Each Sunday we present a notable item from our archives. This EPOD was originally published January 09, 2002

Provided by: Martin Ruzek, USRA
Summary author: Martin Ruzek

Over 500 million years ago, at the beginning of the Ordovician Period, shallow seas repeatedly formed and receded covering much of what is now central North America. Sediments deposited beneath these paleo oceans included sand, silt and carbonates which form the bluffs of southwestern Wisconsin today. Found within this relatively soft rock are patches of what geologists call “authigenic silica fabrics” – durable rock composed of the mineral silica (quartz) that formed at the same time the sediments were turning to rock. Silica is mobilized, transported and concentrated by infiltrating groundwater, so the presence of these fabrics indicates prolonged periods of exposure at the surface between ocean episodes.

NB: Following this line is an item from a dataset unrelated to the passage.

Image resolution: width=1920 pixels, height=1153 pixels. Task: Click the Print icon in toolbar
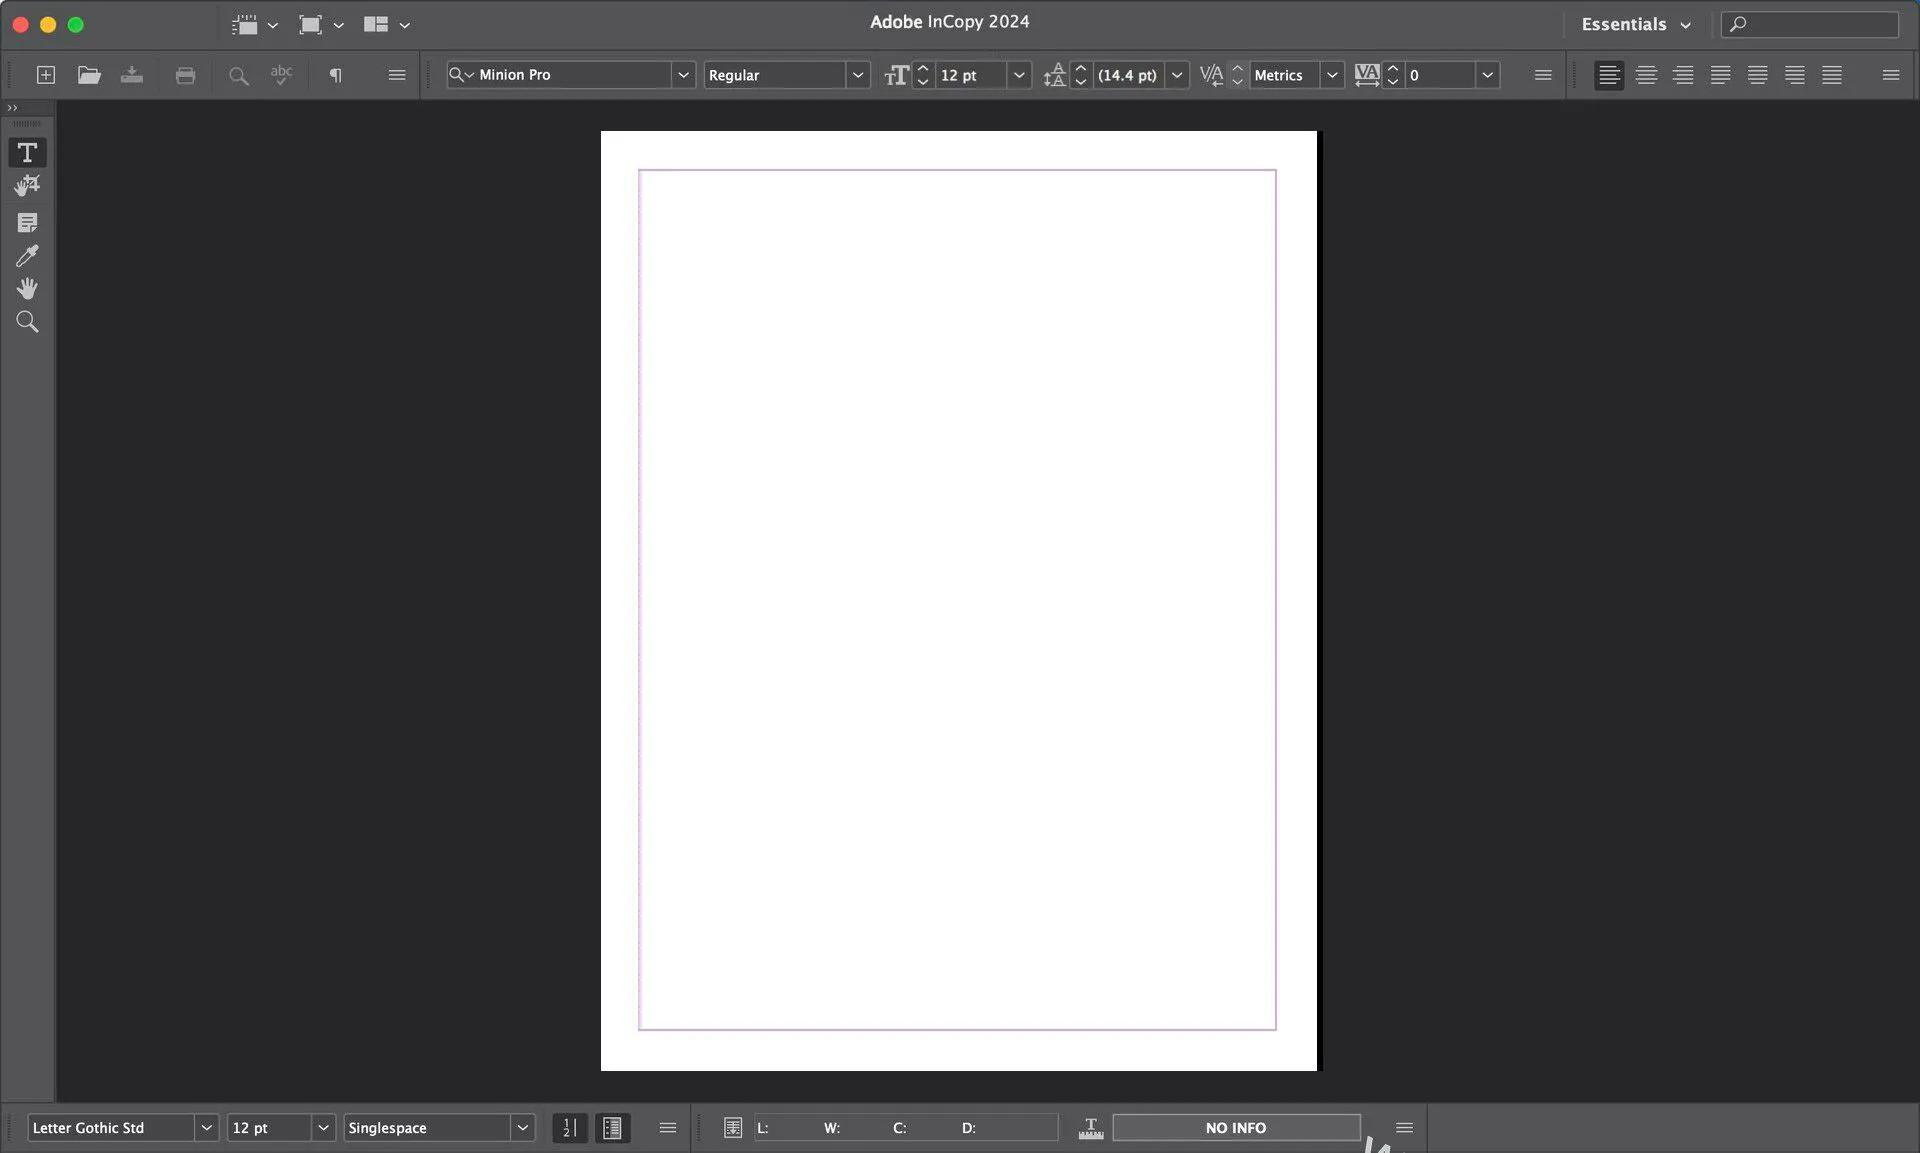pyautogui.click(x=185, y=75)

In some places, mats of blue-green algae/bacteria growing on the shores of the ancient seas collected silt and sediments in successive layers. Called stromatolites, these mounds of mud were later replaced by silica when the seas dried and have survived to this day as part of the silica fabric. The sample above is a chalcedony-quartz aggregate which weathered out of softer sediments in southwestern Wisconsin, and may be part of a stromatolite. Chalcedony is a form of microcrystalline quartz. The red color in the quartz crystals is staining from iron oxides and hydroxides.